Nonetheless, the lack of broader secondary benefits suggests that increasing physical activity alone may be insufficient to affect symptoms, muscle strength, or psychosocial outcomes over six months. It is possible that longer interventions, additional behavioral or pharmacologic adjuncts, or targeting of specific subgroups may be needed to achieve these impacts.

Limitations include modest sample size and predominately male participants, which may affect generalizability. Objective activity monitoring strengthens data validity, and blinded assessment reduces bias. Future research should explore optimisation of programme components, longer follow-up, and integration within routine COPD care pathways.

Conclusion

The PICk UP programme, as a personalised community-based physical activity intervention, effectively sustains increased physical activity and functional exercise capacity up to six months following pulmonary rehabilitation in patients with COPD. While other clinical and psychosocial outcomes did not improve, this approach addresses an important gap in COPD management, offering a feasible strategy to prolong PR benefits. Further studies are warranted to expand benefits and to confirm long-term effects.
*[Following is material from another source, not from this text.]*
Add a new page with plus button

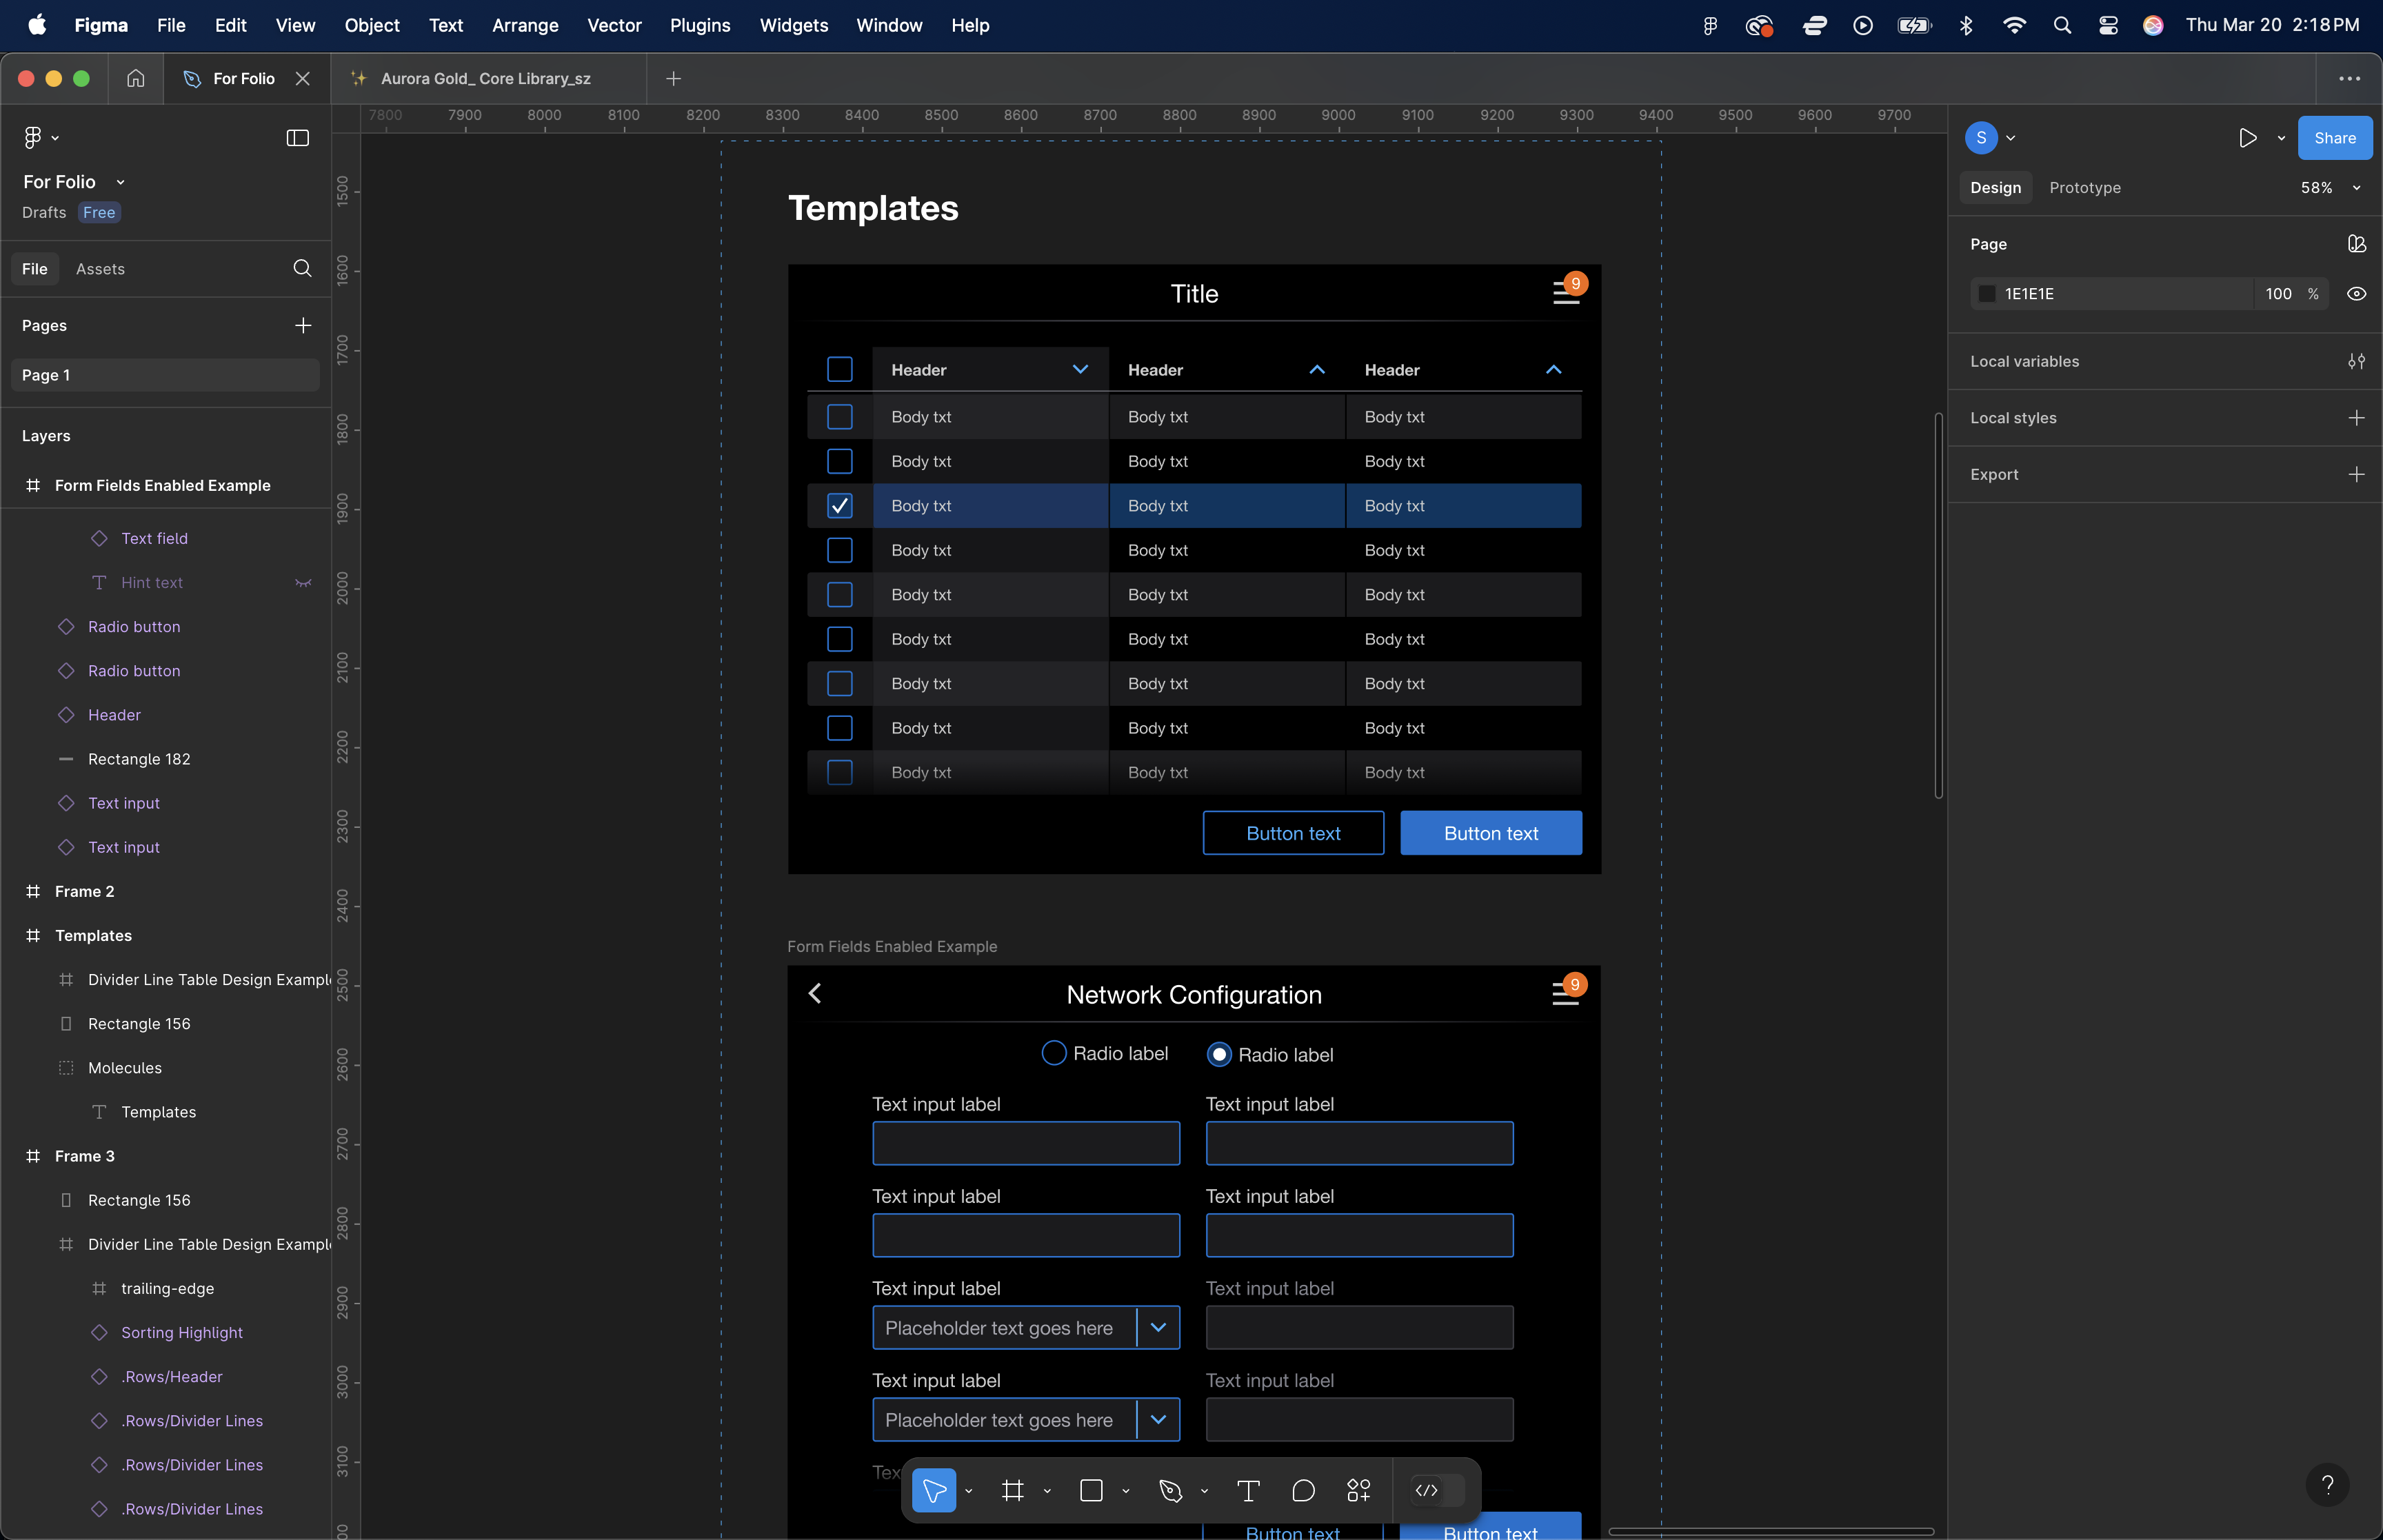303,326
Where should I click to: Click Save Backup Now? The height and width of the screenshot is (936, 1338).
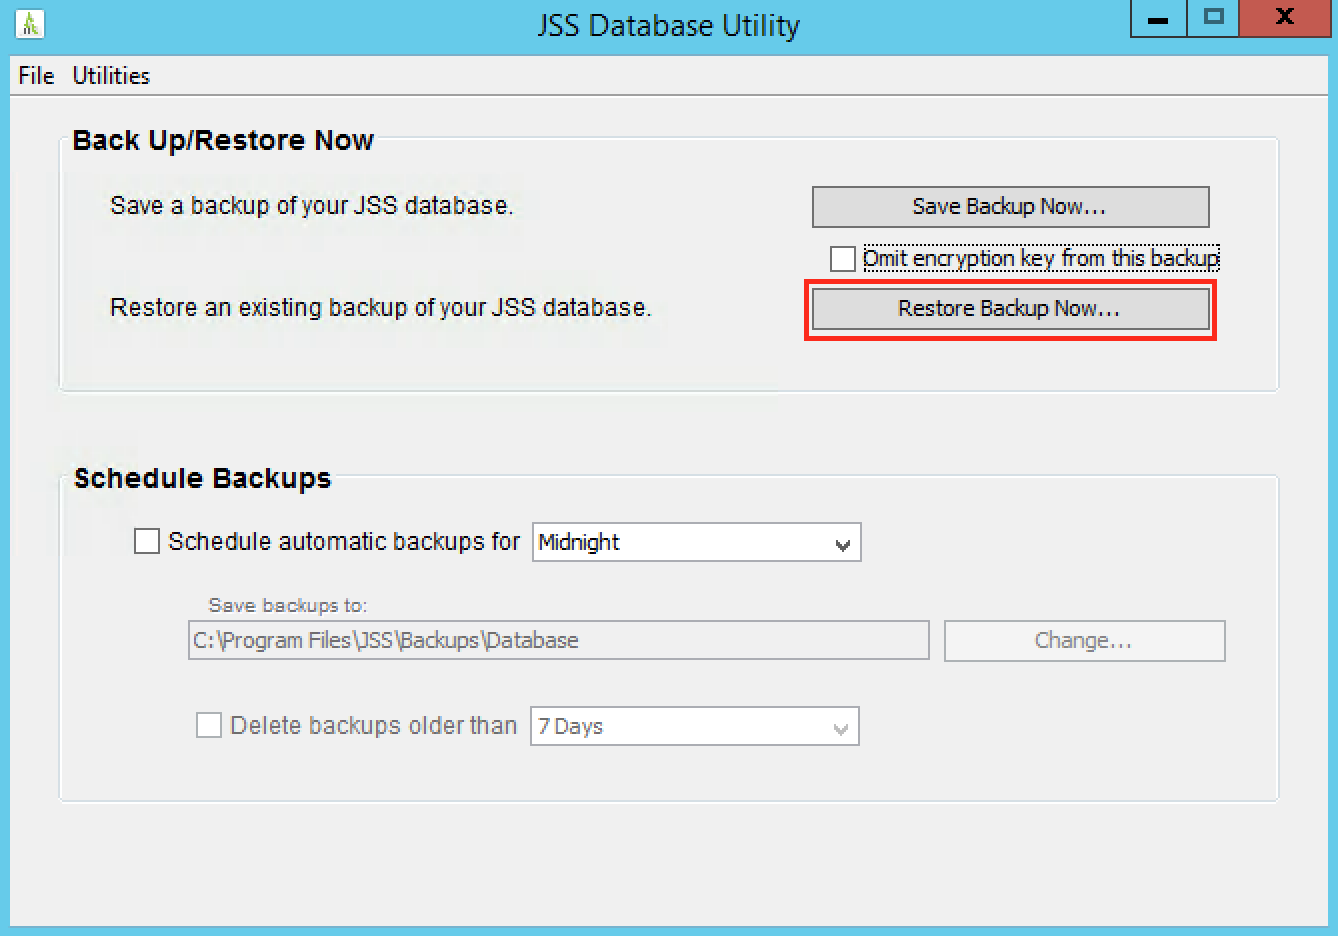coord(1008,206)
Funding and Clinical Trials Registration

Details of funding sources and clinical trial registrations were not provided in the referenced study publication.

References

1. Rebelo P et al. Beyond pulmonary rehabilitation: can the PICk UP programme fill the gap? A randomised trial in COPD. Pulmonology. 2025;31(1):2416827. doi:10.1016/j.pulmoe.2024.04.001
2. Spruit MA, Singh SJ, Garvey C, et al. An official American Thoracic Society/European Respiratory Society statement: key concepts and advances in pulmonary rehabilitation. Am J Respir Crit Care Med. 2013;188(8):e13-e64.
3. Watz H, Pitta F, Rochester CL, et al. An Official European Respiratory Society Statement On Physical Activity In COPD. Eur Respir J. 2014;44(6):1521-1537.